O edil considero que “de facto, é inegável que a discriminação em função do género continua muito presente na nossa sociedade e no mundo, constituindo ainda um fator inibidor de desenvolvimento e da plena valorização profissional das mulheres», citando um estudo recente do Observatório de Género, Trabalho e Poder, do ISEG, que concluiu que as mulheres auferem, em média, menos 14,5% de salário-base do que os homens, o que «em termos concretos, isto significa que uma mulher portuguesa trabalha, simbolicamente, 53 dias por ano sem receber. Quase dois meses de trabalho invisível por ano”, problema que se intensifica ao longo da carreira. “Nos cargos mais qualificados, a diferença média pode atingir os 835€ mensais, sendo particularmente expressiva nos quadros superiores e funções de direção ou coordenação», acrescentou. O mesmo estudo refere que a diferença salarial tem vindo a diminuir desde 2010 e que, mesmo num cenário otimista a paridade plena apenas poderá ser alcançada por volta de 2051.
É certo que se registaram progressos. Segundo o Boletim Estatístico 2025 da Comissão para a Cidadania e a Igualdade de Género (a CIG), o diferencial salarial tem vindo a diminuir, desde 2010. Mas, mesmo num cenário otimista, as projeções indicam que a paridade plena apenas poderá ser alcançada por volta do ano de 2051.
O orador lembrou que “é importante ter presente que a desigualdade não se limita ao salário” e que as mulheres “continuam a assumir uma maior carga de trabalho doméstico. Dedicam, em média, 20% do seu tempo a essas tarefas, face a 13% no caso dos homens, o que, inevitavelmente, reduz o tempo disponível para o lazer, a participação cívica ou o desenvolvimento pessoal.”

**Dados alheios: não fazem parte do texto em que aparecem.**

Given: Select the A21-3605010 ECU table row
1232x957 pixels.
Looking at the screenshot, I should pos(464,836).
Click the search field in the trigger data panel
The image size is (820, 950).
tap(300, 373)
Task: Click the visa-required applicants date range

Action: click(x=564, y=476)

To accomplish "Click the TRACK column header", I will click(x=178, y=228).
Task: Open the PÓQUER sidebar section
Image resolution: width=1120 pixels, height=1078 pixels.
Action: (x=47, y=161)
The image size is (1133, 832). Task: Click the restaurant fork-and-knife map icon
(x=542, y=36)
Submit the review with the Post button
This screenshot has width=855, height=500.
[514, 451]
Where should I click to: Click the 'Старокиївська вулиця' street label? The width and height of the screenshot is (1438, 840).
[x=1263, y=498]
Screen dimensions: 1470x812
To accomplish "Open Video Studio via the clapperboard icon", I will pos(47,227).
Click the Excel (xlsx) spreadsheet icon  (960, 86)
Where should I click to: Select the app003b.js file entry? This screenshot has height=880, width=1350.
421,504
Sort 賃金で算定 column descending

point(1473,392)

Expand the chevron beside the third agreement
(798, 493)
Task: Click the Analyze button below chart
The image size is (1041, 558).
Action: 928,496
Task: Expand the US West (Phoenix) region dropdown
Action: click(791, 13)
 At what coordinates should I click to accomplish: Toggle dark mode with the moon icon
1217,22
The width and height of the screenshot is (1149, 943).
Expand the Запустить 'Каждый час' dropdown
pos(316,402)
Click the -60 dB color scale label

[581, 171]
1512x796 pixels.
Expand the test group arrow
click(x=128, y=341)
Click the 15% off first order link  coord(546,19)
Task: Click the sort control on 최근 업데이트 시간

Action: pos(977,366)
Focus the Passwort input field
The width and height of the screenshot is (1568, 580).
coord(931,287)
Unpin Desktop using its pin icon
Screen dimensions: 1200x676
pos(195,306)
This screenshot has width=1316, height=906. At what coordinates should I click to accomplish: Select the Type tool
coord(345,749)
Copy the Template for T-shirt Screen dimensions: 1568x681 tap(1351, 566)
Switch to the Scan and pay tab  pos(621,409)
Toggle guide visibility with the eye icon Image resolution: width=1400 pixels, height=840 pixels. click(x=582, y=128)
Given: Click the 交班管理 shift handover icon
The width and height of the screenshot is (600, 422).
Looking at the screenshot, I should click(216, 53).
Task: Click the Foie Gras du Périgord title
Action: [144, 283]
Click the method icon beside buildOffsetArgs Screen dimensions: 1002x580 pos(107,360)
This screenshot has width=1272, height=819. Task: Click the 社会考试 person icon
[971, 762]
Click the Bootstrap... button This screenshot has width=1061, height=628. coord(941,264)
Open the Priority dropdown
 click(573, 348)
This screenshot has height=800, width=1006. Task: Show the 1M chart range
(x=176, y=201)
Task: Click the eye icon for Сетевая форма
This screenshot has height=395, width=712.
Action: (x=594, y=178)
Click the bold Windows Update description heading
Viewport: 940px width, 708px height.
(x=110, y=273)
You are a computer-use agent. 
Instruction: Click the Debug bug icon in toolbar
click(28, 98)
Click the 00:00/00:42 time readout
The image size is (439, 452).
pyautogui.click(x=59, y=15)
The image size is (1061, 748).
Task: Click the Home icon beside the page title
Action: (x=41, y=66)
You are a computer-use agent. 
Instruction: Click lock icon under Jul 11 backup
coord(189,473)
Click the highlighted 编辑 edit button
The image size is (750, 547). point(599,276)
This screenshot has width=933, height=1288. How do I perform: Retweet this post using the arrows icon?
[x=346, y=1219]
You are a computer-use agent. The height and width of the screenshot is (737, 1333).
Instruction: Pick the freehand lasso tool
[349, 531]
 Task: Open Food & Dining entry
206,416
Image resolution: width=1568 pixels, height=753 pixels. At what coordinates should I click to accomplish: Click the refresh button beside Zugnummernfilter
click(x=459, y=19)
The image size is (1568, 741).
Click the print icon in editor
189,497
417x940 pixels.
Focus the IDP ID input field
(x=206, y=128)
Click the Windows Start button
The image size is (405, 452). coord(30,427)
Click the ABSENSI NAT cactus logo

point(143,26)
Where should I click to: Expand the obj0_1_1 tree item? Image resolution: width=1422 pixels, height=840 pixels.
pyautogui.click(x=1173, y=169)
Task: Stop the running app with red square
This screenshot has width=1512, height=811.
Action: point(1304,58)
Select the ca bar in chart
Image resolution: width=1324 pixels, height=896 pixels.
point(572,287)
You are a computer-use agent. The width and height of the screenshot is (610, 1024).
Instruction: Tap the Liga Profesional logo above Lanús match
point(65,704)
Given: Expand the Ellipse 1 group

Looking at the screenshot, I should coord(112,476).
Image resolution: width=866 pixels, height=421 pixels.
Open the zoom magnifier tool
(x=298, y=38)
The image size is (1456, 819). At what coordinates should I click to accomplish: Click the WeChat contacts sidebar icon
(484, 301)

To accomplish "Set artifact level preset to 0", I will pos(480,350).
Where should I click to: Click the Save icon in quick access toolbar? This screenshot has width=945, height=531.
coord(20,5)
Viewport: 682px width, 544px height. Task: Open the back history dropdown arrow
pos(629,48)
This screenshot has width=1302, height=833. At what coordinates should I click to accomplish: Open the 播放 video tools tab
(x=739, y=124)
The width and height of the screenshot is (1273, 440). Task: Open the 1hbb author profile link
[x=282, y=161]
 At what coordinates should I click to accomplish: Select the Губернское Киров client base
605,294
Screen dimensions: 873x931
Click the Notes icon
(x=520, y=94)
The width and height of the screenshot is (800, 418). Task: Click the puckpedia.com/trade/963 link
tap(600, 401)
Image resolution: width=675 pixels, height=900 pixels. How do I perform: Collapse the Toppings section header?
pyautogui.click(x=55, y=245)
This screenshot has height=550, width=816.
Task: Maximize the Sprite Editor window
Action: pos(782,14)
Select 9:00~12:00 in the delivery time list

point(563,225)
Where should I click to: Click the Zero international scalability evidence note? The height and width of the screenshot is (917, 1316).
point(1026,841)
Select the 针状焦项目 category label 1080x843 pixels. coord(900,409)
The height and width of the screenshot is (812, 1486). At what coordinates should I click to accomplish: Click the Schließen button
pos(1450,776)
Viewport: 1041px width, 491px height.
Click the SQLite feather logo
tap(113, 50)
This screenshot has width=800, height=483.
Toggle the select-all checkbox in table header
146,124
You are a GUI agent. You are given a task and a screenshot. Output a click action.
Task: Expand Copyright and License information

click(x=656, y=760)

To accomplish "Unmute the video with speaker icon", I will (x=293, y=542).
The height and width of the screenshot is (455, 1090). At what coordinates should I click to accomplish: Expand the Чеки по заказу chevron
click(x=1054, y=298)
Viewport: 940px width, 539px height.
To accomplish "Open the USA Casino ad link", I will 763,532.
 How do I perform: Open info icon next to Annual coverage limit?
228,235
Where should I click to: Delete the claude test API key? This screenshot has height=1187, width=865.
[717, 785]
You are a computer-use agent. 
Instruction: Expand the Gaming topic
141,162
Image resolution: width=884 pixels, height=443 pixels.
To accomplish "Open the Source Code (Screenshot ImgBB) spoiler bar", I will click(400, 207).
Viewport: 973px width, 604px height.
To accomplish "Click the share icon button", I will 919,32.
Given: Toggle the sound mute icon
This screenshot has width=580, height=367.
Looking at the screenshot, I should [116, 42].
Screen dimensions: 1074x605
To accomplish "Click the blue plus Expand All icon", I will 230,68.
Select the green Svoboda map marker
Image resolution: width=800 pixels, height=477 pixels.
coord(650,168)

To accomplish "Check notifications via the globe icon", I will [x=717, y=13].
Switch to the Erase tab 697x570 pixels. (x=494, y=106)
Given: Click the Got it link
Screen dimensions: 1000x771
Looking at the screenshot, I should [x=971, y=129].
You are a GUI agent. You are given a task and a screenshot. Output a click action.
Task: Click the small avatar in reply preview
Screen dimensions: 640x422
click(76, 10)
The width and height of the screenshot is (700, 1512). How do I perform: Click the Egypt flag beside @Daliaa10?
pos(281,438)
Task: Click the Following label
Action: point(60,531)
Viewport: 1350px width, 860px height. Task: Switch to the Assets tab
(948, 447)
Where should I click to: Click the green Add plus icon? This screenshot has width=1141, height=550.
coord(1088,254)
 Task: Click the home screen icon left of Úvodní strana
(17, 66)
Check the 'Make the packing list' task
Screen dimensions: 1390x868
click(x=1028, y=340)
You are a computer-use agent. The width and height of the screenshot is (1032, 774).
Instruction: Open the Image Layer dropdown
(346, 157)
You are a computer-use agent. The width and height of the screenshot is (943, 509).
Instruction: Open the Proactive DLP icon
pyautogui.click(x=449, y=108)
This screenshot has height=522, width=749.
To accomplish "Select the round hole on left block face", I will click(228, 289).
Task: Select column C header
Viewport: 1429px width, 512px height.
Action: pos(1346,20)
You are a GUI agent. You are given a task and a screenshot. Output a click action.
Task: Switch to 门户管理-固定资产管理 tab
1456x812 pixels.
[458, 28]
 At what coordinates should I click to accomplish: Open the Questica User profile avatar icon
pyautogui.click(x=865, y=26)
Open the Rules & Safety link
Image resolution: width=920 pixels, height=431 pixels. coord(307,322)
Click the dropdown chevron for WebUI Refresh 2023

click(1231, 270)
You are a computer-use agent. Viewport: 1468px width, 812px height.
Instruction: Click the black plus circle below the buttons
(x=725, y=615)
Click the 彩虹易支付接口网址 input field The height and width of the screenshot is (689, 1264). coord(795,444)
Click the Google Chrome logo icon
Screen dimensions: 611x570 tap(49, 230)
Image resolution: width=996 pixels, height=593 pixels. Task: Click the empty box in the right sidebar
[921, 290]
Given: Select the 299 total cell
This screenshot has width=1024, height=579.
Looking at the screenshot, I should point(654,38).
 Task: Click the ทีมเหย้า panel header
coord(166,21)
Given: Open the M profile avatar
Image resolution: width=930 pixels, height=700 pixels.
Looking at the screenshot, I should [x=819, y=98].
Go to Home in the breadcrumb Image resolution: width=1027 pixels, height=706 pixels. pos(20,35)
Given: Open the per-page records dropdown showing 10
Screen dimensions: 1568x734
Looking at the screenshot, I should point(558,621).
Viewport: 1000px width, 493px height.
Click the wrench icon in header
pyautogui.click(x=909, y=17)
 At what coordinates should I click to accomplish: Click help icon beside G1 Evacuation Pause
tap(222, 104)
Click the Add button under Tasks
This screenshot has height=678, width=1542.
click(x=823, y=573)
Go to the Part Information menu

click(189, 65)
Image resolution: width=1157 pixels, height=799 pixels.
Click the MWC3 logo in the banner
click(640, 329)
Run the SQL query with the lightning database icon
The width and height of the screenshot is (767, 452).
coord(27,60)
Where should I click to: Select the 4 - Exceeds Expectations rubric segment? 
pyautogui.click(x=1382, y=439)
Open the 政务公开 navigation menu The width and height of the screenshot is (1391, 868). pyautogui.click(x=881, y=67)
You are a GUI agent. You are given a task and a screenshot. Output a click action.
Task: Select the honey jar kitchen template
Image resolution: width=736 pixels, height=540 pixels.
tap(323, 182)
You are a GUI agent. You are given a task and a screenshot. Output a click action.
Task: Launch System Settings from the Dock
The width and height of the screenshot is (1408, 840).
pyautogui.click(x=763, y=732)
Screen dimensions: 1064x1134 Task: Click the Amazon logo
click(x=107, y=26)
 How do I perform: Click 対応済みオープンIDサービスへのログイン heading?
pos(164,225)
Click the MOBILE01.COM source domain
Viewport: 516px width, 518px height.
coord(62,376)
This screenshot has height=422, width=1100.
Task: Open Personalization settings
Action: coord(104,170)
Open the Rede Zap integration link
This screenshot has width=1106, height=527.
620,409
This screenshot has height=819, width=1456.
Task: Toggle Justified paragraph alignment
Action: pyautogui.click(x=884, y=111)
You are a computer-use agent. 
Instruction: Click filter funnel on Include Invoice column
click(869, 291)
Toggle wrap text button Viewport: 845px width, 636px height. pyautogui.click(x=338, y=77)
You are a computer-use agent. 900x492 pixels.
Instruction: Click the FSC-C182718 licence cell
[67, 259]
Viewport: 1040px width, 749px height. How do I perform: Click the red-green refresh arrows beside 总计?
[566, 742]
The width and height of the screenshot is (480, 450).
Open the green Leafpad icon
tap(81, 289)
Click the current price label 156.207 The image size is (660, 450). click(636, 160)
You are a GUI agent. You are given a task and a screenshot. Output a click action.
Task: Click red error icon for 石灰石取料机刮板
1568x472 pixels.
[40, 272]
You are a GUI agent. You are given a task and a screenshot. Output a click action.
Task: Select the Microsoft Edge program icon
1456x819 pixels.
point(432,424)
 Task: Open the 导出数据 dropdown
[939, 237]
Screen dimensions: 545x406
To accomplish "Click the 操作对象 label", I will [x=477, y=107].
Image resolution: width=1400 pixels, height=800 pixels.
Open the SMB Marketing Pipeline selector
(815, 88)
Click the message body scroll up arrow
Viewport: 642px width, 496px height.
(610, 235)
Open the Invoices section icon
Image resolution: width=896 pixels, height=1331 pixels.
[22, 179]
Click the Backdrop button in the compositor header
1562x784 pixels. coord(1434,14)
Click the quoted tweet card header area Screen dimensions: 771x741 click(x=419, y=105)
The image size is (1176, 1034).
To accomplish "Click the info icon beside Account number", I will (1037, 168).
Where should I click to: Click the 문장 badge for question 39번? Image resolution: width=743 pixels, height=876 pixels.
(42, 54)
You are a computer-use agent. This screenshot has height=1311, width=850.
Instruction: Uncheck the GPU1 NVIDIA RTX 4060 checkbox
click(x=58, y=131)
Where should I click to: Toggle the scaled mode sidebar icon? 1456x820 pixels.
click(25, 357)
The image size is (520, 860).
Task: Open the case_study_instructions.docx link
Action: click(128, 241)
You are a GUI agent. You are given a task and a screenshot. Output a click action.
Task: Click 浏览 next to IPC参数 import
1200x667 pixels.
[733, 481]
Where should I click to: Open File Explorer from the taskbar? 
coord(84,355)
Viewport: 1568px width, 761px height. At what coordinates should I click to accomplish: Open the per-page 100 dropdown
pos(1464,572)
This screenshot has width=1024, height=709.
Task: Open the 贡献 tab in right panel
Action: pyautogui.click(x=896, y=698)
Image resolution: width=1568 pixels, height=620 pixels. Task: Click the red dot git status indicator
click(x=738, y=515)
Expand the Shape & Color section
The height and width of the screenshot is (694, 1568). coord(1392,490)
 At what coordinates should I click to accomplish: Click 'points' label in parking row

Para além disso, “somos ainda confrontados diariamente, em pleno séc. XXI, com notícias e relatos alarmantes de violência extrema exercida sobre as mulheres. Todos os dias, milhares de mulheres por todo o mundo, de diferentes estratos sociais e culturas, são vítimas de maus-tratos, de abusos e mesmo de agressões bárbaras, comportamentos infligidos no namoro, em pleno seio familiar, sob a forma de assédio no local de trabalho, através de tortura física e psicológica traduzida, muitas vezes, nas formas de violação, de exploração e agressão sexual e até mesmo por mutilação genital”, sublinhou o orador.